Chapter 14
Creating a Personalized Program

Designing a training program can be a challenge even for experienced strength and conditioning coaches. It involves finding the right balance of key variables and adhering to established principles of exercise and program organization. A great deal of background information is required to develop effective strength and conditioning programs for athletes as well as for people who just want to become more fit. A strength and conditioning program, regardless of what tools it uses, will only work if it is a good fit for you. Although some benefits may be gained from doing a canned training program, optimal benefits will be achieved only if the program takes your personal background, goals, and preferences into account. The information in this chapter provides a foundation for successfully adapting or designing a training program to suit your needs.

Program Variables

Several key training variables must be addressed, manipulated, and successfully integrated to create an effective, comprehensive training program. The interplay of these variables can have a profound impact on the results you get. The variables must be balanced according to your needs, whether the primary goal is reducing fat, improving health and fitness, or enhancing sport performance. These concepts must be fully understood to optimize training results.

Five major variables must be considered when designing a training program:

  1. Intensity
  2. Volume
  3. Rest
  4. Recovery
  5. Muscle balance

Intensity

Intensity refers to the quality and difficulty of the exercise. An inverse relationship exists between the intensity of an exercise and its volume (sets × repetitions). Intense exercise sessions are stressful and can be extremely fatiguing, so you must reduce the volume of training because fatigue will limit the number of quality repetitions that you will be able to perform. You will also need more rest and recovery after intense training sessions when compared with less intense sessions.

In a traditional strength-training workout, intensity is prescribed according to a percentage of the maximum weight (a percentage of one-repetition maximum, or 1RM) or maximum number of repetitions that you can lift at a certain weight (called a repetition maximum, or RM). For example, if you can squat 300 pounds (136 kg), then training at 70 percent of the 1RM would mean working out with 210 pounds (95 kg). On the other hand, if you wanted to train at your 10RM, you would work with a weight that you could lift a maximum of 10 times.

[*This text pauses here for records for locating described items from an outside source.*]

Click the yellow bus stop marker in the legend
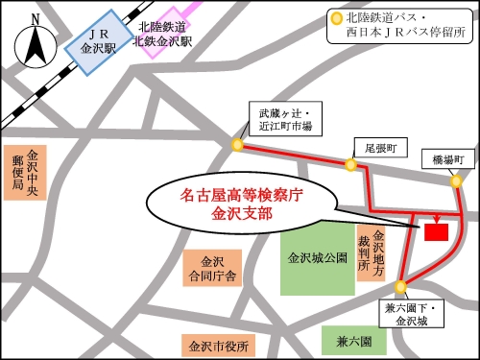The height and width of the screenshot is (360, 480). [x=336, y=17]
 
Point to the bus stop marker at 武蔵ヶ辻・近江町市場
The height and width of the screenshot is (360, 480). [x=237, y=145]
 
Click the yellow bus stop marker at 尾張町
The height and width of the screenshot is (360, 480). [x=351, y=165]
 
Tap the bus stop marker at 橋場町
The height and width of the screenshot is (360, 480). [x=457, y=180]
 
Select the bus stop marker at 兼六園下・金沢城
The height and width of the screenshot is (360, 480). [x=399, y=284]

People are typically instructed to perform plyometric, speed, and agility drills at maximal intensity. In other words, with these types of training, athletes train at or close to their maximum speed and power. The intent of these exercises is to teach athletes how to be more explosive, so training at less than maximal intensity doesn’t develop this ability.

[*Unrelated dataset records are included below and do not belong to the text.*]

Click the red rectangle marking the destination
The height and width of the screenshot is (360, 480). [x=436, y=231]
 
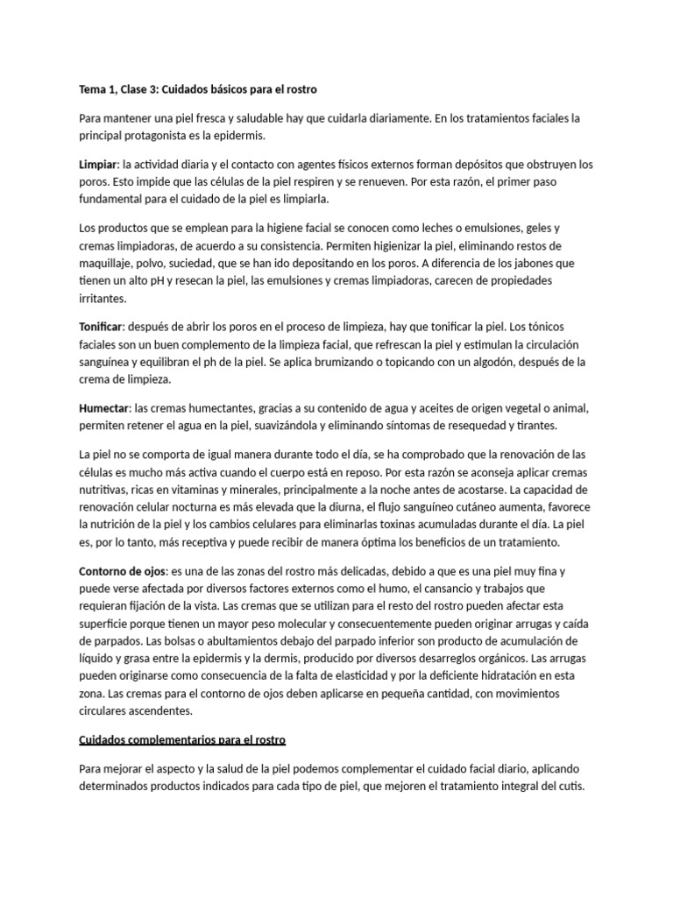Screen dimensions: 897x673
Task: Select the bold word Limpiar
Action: (99, 164)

With maximum interval training, intensity is calibrated a little differently. Here the focus is on helping you become resistant to the effects of fatigue. This type of training is not the most effective training approach to increase strength, power, or maximal speed. The selected intensity should allow you to complete the desired volume of exercise with good form and technique.

Volume

The volume is the quantity of the work that is being done. With strength training it is usually the number of repetitions multiplied by the number of sets. For example, performing three sets of 10 repetitions produces a volume of 30. But when performing maximum interval training, volume can be expressed in a number of ways. It can also be expressed in terms of time, distance, number of jumps, number of throws, and so on. For example, when performing kettlebell swings for 30 seconds, volume can be quantified by time. Volume can also be expressed in terms of distance, such as sprinting for 40 meters. Or it can reflect the number of repetitions, such as performing 20 crunches.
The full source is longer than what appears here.